Task to complete: Show the lines below that contain the string "computer".

Data provided:
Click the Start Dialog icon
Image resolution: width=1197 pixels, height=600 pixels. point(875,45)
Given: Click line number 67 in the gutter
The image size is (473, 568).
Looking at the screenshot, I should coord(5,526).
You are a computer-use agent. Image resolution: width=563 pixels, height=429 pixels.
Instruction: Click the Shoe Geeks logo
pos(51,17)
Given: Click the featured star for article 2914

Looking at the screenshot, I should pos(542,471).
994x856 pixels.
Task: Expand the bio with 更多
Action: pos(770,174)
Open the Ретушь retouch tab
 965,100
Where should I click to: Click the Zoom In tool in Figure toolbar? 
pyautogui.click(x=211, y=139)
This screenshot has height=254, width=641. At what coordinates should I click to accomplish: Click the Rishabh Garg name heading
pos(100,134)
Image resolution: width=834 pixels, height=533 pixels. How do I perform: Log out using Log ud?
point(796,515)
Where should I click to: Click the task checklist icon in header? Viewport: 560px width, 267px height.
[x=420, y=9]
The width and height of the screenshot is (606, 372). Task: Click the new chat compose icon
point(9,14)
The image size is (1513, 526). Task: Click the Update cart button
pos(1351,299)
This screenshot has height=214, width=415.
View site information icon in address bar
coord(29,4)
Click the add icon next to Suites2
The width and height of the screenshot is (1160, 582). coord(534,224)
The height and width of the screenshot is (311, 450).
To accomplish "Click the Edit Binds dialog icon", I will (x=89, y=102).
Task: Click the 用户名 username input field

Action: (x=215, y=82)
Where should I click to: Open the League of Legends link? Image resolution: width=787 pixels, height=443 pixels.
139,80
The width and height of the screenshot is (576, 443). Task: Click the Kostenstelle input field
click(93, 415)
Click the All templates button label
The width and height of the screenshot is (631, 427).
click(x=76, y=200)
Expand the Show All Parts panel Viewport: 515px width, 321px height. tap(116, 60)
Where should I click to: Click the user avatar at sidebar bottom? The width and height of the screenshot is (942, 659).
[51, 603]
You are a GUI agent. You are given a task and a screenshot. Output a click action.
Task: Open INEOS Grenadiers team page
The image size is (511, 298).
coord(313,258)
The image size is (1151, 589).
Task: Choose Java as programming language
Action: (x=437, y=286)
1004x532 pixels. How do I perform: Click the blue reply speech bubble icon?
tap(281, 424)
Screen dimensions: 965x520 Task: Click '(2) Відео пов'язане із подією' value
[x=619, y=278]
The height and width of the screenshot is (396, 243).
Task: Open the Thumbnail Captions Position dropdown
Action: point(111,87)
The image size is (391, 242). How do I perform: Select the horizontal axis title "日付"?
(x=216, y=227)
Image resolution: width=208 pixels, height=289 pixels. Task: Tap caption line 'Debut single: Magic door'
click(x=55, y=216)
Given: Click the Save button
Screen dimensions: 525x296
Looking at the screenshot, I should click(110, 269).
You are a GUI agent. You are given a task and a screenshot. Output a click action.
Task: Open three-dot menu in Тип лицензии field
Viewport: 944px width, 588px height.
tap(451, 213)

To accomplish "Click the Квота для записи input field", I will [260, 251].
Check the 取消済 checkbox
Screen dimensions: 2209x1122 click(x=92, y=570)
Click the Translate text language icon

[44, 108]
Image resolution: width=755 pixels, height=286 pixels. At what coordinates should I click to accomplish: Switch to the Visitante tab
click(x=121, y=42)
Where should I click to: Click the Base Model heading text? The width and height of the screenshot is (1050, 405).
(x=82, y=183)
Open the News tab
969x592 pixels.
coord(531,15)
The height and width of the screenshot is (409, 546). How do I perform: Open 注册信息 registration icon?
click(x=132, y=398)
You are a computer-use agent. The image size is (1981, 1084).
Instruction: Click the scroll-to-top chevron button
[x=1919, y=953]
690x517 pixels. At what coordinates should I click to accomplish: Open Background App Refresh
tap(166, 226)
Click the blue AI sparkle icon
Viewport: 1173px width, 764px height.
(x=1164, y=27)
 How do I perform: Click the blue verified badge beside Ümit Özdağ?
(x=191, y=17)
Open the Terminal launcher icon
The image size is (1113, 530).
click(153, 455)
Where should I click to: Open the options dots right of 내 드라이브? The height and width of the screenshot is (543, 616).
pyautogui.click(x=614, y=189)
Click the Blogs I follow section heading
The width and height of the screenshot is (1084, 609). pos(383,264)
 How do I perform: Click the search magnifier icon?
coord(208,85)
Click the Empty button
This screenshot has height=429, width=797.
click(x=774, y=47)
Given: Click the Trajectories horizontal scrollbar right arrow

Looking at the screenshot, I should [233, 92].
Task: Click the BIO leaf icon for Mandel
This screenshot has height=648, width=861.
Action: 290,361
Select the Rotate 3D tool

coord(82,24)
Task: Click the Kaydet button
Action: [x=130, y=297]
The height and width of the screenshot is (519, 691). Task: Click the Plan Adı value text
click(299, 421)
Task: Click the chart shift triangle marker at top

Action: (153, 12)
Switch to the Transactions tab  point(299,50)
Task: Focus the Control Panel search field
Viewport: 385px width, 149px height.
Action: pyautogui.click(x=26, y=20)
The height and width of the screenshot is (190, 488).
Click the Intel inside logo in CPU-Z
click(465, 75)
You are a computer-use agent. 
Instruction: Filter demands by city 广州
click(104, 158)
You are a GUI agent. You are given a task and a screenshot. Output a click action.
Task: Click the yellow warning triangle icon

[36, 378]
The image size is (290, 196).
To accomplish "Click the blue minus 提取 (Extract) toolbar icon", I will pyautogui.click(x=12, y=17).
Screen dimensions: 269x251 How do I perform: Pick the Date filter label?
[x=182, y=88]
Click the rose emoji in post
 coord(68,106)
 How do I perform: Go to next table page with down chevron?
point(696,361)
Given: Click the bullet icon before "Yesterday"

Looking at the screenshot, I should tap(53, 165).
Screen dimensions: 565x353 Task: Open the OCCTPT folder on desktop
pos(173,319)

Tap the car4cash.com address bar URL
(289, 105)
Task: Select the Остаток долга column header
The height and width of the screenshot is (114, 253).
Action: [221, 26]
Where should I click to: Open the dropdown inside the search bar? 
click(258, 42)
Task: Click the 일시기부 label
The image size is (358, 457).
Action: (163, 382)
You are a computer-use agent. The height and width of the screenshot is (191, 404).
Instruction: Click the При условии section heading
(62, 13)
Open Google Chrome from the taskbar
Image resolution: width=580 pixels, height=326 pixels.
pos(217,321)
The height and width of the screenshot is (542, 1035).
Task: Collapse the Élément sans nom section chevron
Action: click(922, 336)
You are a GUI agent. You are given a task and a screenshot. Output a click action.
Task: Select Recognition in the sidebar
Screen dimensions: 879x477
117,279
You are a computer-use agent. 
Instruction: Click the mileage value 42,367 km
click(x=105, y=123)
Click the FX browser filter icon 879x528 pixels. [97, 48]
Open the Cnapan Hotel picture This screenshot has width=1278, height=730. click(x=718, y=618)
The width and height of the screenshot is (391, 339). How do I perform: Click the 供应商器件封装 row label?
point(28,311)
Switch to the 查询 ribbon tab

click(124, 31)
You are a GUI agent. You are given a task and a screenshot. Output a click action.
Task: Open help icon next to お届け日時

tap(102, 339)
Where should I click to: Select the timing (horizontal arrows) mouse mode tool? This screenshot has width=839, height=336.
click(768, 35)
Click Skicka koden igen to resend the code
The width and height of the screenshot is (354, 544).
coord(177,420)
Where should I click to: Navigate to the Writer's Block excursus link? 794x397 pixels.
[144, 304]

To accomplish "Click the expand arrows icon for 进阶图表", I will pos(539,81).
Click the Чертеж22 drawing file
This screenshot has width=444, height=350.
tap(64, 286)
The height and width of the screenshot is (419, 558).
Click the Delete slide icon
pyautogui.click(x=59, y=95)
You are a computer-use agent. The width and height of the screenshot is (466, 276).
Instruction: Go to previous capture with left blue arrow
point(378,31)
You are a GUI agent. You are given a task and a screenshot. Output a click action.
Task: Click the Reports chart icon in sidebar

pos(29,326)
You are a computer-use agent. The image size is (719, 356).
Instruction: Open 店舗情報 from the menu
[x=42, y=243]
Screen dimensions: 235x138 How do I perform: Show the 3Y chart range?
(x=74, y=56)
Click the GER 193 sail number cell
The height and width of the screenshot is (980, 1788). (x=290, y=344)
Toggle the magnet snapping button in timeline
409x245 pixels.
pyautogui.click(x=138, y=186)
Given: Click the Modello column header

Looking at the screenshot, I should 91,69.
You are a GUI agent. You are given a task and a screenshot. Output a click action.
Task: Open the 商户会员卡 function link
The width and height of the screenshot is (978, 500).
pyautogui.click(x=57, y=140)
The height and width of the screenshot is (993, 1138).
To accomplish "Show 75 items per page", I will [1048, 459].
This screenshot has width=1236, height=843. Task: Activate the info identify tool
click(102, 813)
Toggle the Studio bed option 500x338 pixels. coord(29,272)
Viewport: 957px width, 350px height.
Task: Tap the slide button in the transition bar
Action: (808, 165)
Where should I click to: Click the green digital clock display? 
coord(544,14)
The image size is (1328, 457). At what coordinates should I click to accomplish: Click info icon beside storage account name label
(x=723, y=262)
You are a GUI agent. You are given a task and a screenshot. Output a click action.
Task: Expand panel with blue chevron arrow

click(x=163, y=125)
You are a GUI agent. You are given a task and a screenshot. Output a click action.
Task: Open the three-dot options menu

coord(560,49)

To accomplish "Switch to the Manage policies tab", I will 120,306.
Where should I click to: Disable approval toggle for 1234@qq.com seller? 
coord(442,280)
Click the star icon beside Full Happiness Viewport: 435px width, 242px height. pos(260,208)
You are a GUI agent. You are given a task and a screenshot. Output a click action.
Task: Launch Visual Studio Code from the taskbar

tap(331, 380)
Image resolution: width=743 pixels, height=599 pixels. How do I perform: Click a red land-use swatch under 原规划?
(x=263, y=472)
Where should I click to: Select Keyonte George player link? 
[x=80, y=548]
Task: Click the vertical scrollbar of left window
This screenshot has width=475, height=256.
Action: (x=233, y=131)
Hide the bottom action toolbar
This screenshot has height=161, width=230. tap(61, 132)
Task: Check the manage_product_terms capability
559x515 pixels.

Finished task:
You are a computer-use agent. Image resolution: width=563 pixels, height=429 pixels.
You are a computer-use agent. The image size is (1981, 1084).
You are a computer-use agent. 
You are a computer-use agent. The height and width of the screenshot is (191, 404).
You are a computer-use agent. 
You are a computer-use agent. The width and height of the screenshot is (466, 276).
You are a computer-use agent. The image size is (719, 356).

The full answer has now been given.